## START Exercise input

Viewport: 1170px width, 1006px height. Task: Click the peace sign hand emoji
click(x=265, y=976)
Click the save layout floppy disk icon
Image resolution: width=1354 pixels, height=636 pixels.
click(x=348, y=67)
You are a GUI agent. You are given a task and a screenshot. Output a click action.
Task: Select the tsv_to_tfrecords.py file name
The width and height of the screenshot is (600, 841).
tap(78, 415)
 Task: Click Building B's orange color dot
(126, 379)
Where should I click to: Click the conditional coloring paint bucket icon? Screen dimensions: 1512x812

## END Exercise input

Give back all of the records above line for line, without changing a character.

Viewport: 1170px width, 1006px height. Task: Click the peace sign hand emoji
click(x=265, y=976)
Click the save layout floppy disk icon
Image resolution: width=1354 pixels, height=636 pixels.
click(x=348, y=67)
You are a GUI agent. You are given a task and a screenshot. Output a click action.
Task: Select the tsv_to_tfrecords.py file name
The width and height of the screenshot is (600, 841).
tap(78, 415)
 Task: Click Building B's orange color dot
(126, 379)
Where should I click to: Click the conditional coloring paint bucket icon? Screen dimensions: 1512x812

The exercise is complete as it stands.